Thalidomide is a biologic agent that has demonstrated activity in the treatment of multiple myeloma. Furthermore, it is typically well tolerated, does not cause damage to stem cells and is taken orally. Since thalidomide has shown anti-cancer activity in recurrent multiple myeloma, researchers are evaluating its use as induction therapy to provide an effective and easily tolerated regimen. Significant responses have been reported following thalidomide in patients who have relapsed after high-dose chemotherapy with stem cell support. A report in the November issue of the Journal of Clinical Oncology suggested that thalidomide and dexamethasone was an effective regimen for initial treatment of patients with multiple myeloma and allowed adequate collection of stem cells prior to an autologous stem cell transplant in eligible patients.
- Recently, results from a second clinical trial conducted at MD Anderson Cancer Center provide further evidence regarding the effectiveness of induction therapy with thalidomide and dexamethasone for patients with newly diagnosed multiple myeloma. In this study, 28 patients with untreated multiple myeloma were treated with thalidomide alone and 40 with the combination of thalidomide and dexamethasone (steroid). The overall anti-cancer response rate was 36% for those treated with treated with thalidomide alone and 72% for those treated with thalidomide plus dexamethasone.
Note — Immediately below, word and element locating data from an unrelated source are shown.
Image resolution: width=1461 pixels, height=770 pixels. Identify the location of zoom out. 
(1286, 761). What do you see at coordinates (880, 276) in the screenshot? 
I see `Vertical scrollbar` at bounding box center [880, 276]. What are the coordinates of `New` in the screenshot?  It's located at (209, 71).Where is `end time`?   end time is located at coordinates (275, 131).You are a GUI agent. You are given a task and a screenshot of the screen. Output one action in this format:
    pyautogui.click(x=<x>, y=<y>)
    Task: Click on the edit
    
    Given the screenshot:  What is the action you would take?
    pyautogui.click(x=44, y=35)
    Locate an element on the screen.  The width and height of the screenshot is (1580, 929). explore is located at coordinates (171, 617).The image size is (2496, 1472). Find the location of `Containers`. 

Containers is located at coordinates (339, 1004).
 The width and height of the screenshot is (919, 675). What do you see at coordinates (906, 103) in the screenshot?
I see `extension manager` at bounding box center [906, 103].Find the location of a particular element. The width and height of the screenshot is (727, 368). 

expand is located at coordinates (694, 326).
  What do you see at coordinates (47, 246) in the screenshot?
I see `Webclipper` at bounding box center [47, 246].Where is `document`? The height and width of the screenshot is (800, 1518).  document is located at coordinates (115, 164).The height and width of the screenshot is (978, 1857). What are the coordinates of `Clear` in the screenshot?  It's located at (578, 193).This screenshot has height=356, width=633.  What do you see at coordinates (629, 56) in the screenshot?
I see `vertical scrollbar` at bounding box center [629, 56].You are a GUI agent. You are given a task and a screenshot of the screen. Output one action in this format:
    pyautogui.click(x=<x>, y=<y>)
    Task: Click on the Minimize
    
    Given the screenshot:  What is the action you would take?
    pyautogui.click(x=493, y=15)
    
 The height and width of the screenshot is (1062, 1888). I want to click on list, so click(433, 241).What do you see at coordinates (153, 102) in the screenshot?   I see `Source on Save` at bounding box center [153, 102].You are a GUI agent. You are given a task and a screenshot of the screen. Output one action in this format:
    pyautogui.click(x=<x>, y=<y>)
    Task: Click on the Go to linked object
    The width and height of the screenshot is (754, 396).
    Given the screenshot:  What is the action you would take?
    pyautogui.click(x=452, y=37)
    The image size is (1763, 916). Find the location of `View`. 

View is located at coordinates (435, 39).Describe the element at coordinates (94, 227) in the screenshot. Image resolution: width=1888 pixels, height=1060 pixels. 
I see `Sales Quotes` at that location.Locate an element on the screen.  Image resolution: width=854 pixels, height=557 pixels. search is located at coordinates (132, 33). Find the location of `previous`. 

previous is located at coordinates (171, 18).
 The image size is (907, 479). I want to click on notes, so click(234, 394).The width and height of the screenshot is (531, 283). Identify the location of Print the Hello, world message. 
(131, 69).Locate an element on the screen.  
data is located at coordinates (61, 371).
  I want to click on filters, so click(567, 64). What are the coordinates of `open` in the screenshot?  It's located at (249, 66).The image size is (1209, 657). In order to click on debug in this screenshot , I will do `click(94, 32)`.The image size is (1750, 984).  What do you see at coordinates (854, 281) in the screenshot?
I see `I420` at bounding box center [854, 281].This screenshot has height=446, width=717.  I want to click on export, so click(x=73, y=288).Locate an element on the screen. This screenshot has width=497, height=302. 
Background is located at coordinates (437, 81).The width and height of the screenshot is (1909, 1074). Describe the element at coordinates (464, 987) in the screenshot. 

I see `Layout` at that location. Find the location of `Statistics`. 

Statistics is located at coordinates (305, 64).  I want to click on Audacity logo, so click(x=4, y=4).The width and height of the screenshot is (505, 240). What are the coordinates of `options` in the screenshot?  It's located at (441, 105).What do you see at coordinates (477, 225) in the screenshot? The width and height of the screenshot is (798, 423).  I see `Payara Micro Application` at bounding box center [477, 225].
There were no complete anti-cancer responses in the thalidomide alone group, while 16% of patients treated with the combination regimen had a complete response. Following treatment, 21 patients had adequate stem cell collections to undergo an autologous stem cell transplant. The majority of side effects were reported as mild in both treatment regimens.
These researchers concluded that therapy with thalidomide plus dexamethasone appears to be an effective and well tolerated treatment regimen for newly diagnosed multiple myeloma, either as initial therapy or induction therapy prior to an autologous stem cell transplant. The researchers stated that patients not eligible for a stem cell transplant may wish to seek further consolidation therapy following thalidomide and dexamethasone to improve complete anti-cancer responses and possible long-term outcomes. Patients with newly diagnosed multiple myeloma may wish to speak with their physician about the risks and benefits of participation in a clinical trial further evaluating thalidomide and dexamethasone as initial therapy or other promising therapeutic approaches.
- Weber D, Rankin K, Gavino M, et al. Thalidomide alone or with dexamethasone for previously untreated multiple myeloma.
Journal of Clinical Oncology. 2003;21:16-19.
- Rajkumar S, Hayman S, Gertz M, et al. Combination therapy with thalidomide plus dexamethasone for newly diagnosed myeloma.
Journal of Clinical Oncology. 2002;20:4319-4323.